> _DATA EXTRACT_:
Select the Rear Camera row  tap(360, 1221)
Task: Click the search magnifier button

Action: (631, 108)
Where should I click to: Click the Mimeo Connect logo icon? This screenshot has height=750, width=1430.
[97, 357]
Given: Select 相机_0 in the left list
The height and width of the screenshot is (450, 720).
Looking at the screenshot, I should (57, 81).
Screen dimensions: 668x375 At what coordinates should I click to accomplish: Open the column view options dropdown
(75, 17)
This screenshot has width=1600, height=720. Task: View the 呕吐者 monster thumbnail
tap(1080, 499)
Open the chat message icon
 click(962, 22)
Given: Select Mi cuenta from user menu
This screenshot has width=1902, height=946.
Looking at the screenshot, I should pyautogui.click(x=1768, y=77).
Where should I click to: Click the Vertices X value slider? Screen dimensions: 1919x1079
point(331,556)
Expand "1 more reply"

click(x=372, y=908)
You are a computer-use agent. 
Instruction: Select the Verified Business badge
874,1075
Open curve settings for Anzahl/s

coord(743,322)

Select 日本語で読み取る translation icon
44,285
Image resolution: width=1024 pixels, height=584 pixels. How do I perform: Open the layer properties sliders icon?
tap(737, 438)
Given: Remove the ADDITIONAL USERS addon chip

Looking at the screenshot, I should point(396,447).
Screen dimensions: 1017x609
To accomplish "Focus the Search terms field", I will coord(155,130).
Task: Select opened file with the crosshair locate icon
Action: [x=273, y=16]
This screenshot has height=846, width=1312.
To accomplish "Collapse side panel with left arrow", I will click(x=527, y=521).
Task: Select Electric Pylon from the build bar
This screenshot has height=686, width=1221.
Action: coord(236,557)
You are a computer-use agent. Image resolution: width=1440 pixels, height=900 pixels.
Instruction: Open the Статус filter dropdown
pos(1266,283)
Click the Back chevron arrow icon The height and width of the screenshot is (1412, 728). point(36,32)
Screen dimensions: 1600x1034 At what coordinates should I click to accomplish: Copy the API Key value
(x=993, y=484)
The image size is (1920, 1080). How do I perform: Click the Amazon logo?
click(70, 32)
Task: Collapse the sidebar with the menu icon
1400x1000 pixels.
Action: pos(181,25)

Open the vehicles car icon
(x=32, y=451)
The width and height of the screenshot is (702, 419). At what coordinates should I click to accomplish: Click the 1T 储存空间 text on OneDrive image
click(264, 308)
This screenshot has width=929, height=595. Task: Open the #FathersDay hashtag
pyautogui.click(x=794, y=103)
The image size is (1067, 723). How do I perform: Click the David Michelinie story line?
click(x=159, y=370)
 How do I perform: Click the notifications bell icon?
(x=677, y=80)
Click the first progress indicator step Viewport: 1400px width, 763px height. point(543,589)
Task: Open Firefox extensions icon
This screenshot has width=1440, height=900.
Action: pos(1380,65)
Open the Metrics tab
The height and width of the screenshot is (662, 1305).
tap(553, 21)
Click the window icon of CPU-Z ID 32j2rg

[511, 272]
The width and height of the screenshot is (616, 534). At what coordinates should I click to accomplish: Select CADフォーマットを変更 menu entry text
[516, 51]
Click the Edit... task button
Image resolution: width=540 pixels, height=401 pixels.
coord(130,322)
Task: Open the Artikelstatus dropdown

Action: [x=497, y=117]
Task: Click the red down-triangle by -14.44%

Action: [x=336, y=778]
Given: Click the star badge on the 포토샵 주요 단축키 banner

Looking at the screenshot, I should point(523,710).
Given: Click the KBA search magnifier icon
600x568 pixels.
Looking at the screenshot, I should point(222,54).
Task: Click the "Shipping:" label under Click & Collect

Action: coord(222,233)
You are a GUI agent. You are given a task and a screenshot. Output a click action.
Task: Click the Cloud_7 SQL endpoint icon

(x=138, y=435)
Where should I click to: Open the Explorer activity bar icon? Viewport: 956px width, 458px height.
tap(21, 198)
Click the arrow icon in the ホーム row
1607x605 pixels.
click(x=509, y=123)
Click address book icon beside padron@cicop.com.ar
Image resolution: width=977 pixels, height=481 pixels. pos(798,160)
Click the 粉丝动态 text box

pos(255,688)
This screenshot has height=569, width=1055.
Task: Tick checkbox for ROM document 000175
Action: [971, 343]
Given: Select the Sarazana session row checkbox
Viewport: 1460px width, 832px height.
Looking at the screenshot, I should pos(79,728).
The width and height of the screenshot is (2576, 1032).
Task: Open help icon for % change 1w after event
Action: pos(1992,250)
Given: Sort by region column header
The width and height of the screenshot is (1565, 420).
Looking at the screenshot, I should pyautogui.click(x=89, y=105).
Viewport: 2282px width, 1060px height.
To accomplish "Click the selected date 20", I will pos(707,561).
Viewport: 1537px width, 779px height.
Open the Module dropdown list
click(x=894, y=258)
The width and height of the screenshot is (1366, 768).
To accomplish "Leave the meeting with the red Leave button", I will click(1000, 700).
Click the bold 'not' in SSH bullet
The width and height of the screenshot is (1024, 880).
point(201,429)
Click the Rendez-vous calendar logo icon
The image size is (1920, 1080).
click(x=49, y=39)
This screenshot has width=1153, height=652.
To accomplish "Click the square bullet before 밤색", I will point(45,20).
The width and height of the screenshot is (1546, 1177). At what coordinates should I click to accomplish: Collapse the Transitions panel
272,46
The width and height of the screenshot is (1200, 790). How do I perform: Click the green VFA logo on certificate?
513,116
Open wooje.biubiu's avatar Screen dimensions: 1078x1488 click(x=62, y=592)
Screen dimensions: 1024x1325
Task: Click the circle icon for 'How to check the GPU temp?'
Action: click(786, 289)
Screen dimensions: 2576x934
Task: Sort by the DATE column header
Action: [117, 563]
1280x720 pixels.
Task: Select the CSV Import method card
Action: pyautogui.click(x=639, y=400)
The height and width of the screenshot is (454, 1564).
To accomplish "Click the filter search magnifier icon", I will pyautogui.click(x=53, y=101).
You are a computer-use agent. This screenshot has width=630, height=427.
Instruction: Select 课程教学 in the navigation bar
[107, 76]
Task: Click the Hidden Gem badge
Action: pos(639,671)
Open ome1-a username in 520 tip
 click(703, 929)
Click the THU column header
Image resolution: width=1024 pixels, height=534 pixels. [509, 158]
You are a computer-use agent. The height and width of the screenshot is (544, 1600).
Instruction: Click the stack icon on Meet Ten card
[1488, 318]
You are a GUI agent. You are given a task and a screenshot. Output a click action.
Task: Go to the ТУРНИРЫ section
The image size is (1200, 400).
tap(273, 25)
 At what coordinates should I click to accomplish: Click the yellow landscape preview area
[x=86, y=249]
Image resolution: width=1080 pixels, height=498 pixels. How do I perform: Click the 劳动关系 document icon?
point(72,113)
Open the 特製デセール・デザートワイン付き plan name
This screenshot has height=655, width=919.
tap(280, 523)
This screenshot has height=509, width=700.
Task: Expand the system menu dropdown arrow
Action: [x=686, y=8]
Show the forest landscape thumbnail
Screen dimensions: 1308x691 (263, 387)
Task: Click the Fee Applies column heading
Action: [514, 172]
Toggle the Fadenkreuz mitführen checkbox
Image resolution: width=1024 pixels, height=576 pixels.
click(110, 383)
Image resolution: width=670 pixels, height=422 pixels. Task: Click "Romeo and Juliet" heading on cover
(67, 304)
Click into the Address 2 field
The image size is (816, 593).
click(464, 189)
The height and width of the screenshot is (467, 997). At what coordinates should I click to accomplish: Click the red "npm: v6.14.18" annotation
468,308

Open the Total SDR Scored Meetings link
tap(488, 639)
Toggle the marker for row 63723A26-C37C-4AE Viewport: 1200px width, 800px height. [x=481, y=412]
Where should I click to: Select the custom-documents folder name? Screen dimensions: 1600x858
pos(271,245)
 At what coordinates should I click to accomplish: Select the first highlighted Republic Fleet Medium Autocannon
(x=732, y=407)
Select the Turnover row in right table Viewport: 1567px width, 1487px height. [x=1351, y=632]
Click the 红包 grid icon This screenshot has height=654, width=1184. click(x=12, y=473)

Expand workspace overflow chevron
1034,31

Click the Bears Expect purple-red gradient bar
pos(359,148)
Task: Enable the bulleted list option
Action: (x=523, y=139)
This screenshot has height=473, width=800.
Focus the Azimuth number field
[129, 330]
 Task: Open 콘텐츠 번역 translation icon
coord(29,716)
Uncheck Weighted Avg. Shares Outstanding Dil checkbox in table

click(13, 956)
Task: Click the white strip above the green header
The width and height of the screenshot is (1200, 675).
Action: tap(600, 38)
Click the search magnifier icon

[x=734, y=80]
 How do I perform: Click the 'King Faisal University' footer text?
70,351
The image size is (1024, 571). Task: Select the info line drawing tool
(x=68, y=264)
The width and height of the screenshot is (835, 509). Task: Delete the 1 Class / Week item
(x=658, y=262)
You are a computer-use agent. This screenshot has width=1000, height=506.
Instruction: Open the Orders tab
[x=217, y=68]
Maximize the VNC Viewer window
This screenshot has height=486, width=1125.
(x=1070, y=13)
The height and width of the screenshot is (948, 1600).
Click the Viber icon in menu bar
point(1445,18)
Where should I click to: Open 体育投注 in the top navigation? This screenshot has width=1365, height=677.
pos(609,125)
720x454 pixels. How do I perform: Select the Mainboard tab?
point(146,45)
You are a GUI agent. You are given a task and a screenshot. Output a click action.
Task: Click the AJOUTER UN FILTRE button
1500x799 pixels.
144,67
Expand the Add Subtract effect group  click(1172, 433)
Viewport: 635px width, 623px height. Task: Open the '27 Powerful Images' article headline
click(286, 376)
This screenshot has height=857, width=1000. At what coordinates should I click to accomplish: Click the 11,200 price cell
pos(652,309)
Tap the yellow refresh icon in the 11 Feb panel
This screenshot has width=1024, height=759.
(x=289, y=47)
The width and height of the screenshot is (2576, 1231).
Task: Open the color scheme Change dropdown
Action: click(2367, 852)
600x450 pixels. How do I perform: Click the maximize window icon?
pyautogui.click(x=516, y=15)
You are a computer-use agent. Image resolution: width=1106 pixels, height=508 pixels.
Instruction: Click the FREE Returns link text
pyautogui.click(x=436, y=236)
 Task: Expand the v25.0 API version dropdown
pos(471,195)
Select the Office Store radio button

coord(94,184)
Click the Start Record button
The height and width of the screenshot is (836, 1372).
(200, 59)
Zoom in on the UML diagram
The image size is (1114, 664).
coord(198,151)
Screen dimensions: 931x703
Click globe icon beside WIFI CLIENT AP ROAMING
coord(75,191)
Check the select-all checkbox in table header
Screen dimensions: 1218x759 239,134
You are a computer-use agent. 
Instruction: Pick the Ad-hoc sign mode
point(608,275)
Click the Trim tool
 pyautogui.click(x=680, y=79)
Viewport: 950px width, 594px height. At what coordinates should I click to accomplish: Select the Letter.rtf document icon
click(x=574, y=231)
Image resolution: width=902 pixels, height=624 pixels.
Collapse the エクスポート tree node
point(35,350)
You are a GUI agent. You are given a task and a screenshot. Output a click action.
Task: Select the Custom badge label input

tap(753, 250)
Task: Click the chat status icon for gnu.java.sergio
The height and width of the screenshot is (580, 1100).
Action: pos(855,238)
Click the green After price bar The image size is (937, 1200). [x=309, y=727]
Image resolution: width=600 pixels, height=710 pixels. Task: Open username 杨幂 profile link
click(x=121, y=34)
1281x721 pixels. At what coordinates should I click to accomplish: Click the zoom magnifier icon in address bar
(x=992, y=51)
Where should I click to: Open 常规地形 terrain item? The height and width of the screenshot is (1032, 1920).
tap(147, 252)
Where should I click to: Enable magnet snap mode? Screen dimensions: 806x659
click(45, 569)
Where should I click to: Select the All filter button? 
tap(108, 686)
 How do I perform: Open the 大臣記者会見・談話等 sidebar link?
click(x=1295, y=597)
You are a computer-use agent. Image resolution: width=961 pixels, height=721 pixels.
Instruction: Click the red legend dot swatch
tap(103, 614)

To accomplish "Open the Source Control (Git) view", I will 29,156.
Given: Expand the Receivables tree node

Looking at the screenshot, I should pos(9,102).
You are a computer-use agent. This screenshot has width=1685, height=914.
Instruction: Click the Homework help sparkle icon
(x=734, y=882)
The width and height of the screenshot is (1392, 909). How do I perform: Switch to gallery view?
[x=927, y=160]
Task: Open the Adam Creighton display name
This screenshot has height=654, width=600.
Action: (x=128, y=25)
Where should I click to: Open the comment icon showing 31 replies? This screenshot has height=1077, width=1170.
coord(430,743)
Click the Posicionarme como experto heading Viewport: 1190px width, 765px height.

> _WHAT YOU ARE ASKED TO DO_: Of the entries above, repeat exactly the lines from the line with "Task: Collapse the sidebar with the menu icon" through the line with "Click the Edit... task button", both of them included.

> _EXERCISE OUTPUT_:
Task: Collapse the sidebar with the menu icon
1400x1000 pixels.
Action: pos(181,25)

Open the vehicles car icon
(x=32, y=451)
The width and height of the screenshot is (702, 419). At what coordinates should I click to accomplish: Click the 1T 储存空间 text on OneDrive image
click(264, 308)
This screenshot has width=929, height=595. Task: Open the #FathersDay hashtag
pyautogui.click(x=794, y=103)
The image size is (1067, 723). How do I perform: Click the David Michelinie story line?
click(x=159, y=370)
 How do I perform: Click the notifications bell icon?
(x=677, y=80)
Click the first progress indicator step Viewport: 1400px width, 763px height. point(543,589)
Task: Open Firefox extensions icon
This screenshot has width=1440, height=900.
Action: pos(1380,65)
Open the Metrics tab
The height and width of the screenshot is (662, 1305).
tap(553, 21)
Click the window icon of CPU-Z ID 32j2rg

[511, 272]
The width and height of the screenshot is (616, 534). At what coordinates should I click to accomplish: Select CADフォーマットを変更 menu entry text
[516, 51]
Click the Edit... task button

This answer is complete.